Directions for this task: Exactly as they appear, please output the lines from the one with "The height and" through the end of the material, without pictures.

Record excerpts:
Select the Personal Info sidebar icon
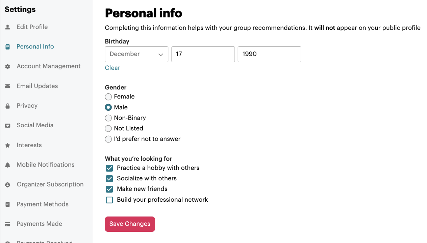This screenshot has width=427, height=243. 7,46
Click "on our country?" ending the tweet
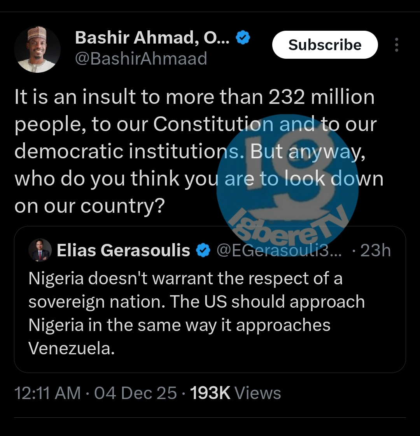Viewport: 420px width, 436px height. point(90,206)
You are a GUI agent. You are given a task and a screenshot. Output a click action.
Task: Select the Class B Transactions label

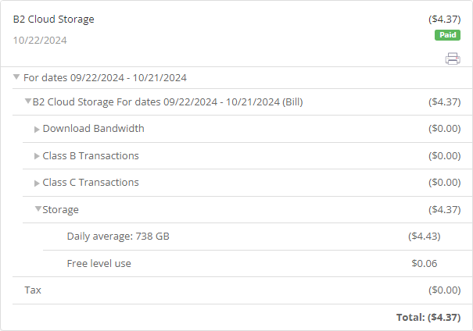coord(91,155)
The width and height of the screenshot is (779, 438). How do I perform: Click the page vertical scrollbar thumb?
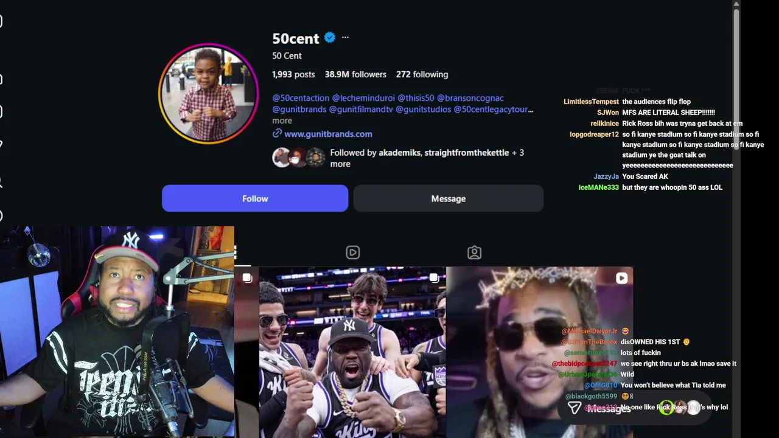click(x=736, y=64)
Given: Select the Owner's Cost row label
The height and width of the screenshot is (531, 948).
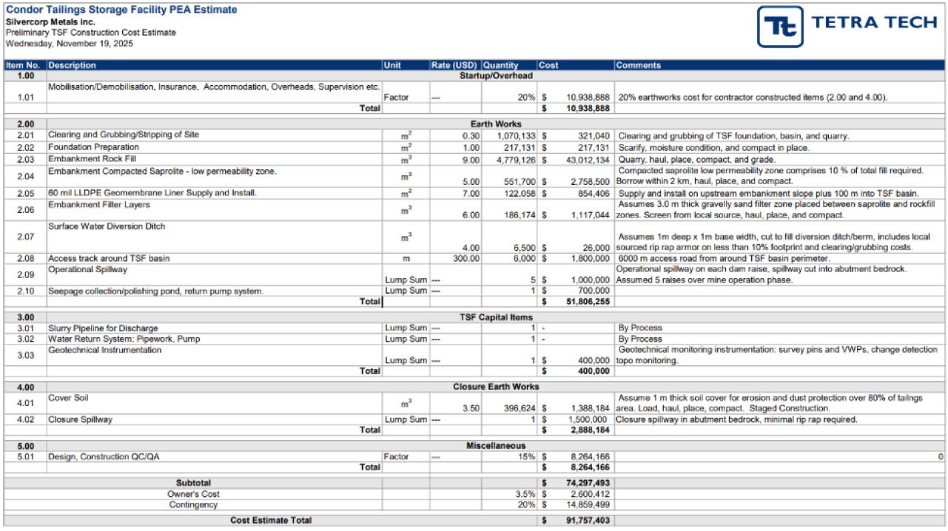Looking at the screenshot, I should click(x=193, y=494).
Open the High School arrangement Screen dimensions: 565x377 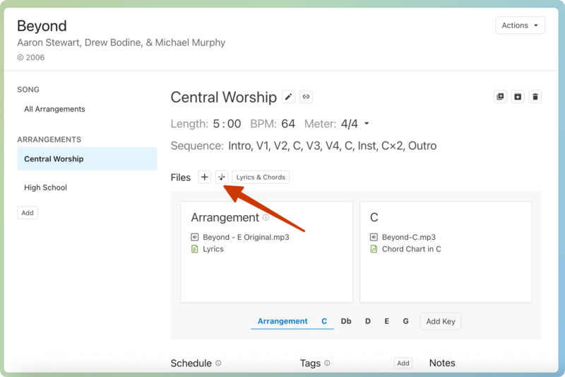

Solved problem:
The height and width of the screenshot is (531, 948).
Looking at the screenshot, I should click(x=193, y=494).
Open the High School arrangement Screen dimensions: 565x377 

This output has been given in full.